原因：由于缺少 partial_json_parser 模块。这是 lmdeploy 的依赖项之一，但可能未自动安装。
您遇到的错误是由于缺少 partial_json_parser 模块。这是 lmdeploy 的依赖项之一，但可能未自动安装。以下是解决方案：

1. 安装缺失的依赖项

pip install partial-json-parser

2. 重新运行 `lmdeploy serve` 命令

lmdeploy serve api_server /mnt/workspace/llm/Qwen/Qwen2.5-0.5B-Instruct

再次启动不报错
在这里插入图片描述
openai没有安装的记得安装

pip install openai

五、代码测试（linux环境下）

#多轮对话
from openai import OpenAI

#定义多轮对话方法
def run_chat_session():
    #初始化客户端
    client = OpenAI(base_url="http://localhost:23333/v1/",api_key="123456")
    #初始化对话历史
    chat_history = []
    #启动对话循环
    while True:
        #获取用户输入
        user_input = input("用户：")
        if user_input.lower() == "exit":
            print("退出对话。

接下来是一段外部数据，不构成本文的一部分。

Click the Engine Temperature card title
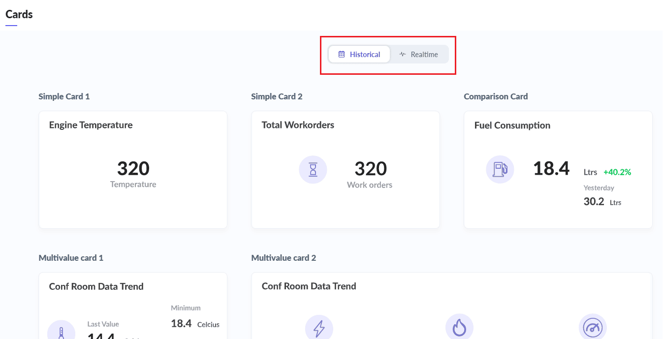 click(x=91, y=125)
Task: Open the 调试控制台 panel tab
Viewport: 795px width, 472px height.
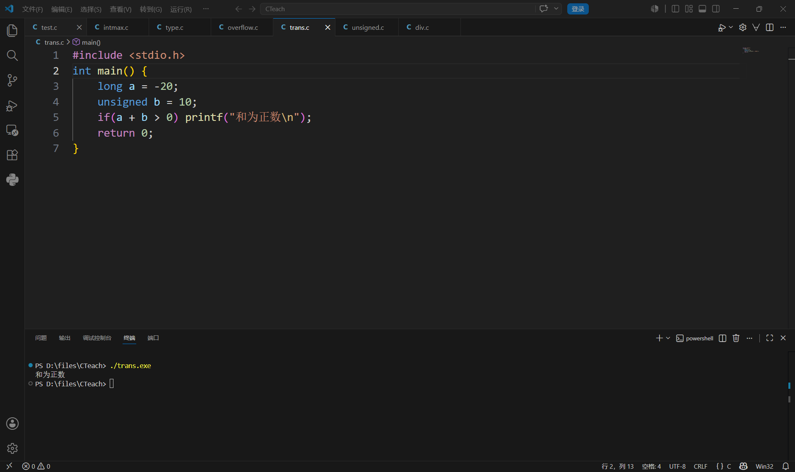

")
            break
        #更新对话历史(添加用户输入)
        chat_history.append({"role":"user","content":user_input})
        #调用模型回答
        try:
            chat_complition = client.chat.completions.create(messages=chat_history,model="/mnt/workspace/llm/Qwen/Qwen2.5-0.5B-Instruct")
            #获取最新回答
            model_response = chat_complition.choices[0]
            print("AI:",model_response.message.content)
            #更新对话历史（添加AI模型的回复）
            chat_history.append({"role":"assistant","content":model_response.message.content})
        except Exception as e:
            print("发生错误：",e)
            break
if __name__ == '__main__':
    run_chat_session()

六、windows环境安装的torch没有自带安装CUDA,因此启动时会报错，报错信息在下面

(lmdeploy) PS C:\Users\fengxinzi> lmdeploy serve api_server "D:\Program Files\python\PycharmProjects\AiStudyProject\demo06\models\Qwen\Qwen2___5-0___5B-Instruct"
Traceback (most recent call last):
  File "<frozen runpy>", line 198, in _run_module_as_main
  File "<frozen runpy>", line 88, in _run_code
  File "D:\envs\lmdeploy\Scripts\lmdeploy.exe\__main__.py", line 7, in <module>
  File "D:\envs\lmdeploy\Lib\site-packages\lmdeploy\cli\entrypoint.py", line 39, in run
    args.run(args)
  File "D:\envs\lmdeploy\Lib\site-packages\lmdeploy\cli\serve.py", line 283, in api_server
    else get_max_batch_size(args.device)
         ^^^^^^^^^^^^^^^^^^^^^^^^^^^^^^^
  File "D:\envs\lmdeploy\Lib\site-packages\lmdeploy\utils.py", line 338, in get_max_batch_size
    device_name = torch.cuda.get_device_name(0).lower()
                  ^^^^^^^^^^^^^^^^^^^^^^^^^^^^^
  File "D:\envs\lmdeploy\Lib\site-packages\torch\cuda\__init__.py", line 493, in get_device_name
    return get_device_properties(device).name
           ^^^^^^^^^^^^^^^^^^^^^^^^^^^^^
  File "D:\envs\lmdeploy\Lib\site-packages\torch\cuda\__init__.py", line 523, in get_device_properties
    _lazy_init()  # will define _get_device_properties
    ^^^^^^^^^^^^
  File "D:\envs\lmdeploy\Lib\site-packages\torch\cuda\__init__.py", line 310, in _lazy_init
    raise AssertionError("Torch not compiled with CUDA enabled")
AssertionError: Torch not compiled with CUDA enabled

conda list 查出来也表明没有cuda
在这里插入图片描述

遇到的错误表明PyTorch未正确启用CUDA支持。
因此我们需要安装cuda,版本至少11.8

# 以下二选一
pip3 install torch torchvision torchaudio --index-url https://download.pytorch.org/whl/cu118

pip3 install torch torchvision torchaudio --index-url https://download.pytorch.org/whl/cu121

安装好以后，再次启动，没有报错

lmdeploy serve api_server "D:\Program Files\python\PycharmProjects\AiStudyProject\demo06\models\Qwen\Qwen2___5-0___5B-Instruct"

在这里插入图片描述
如此就可以通过代码连接，跑起来了。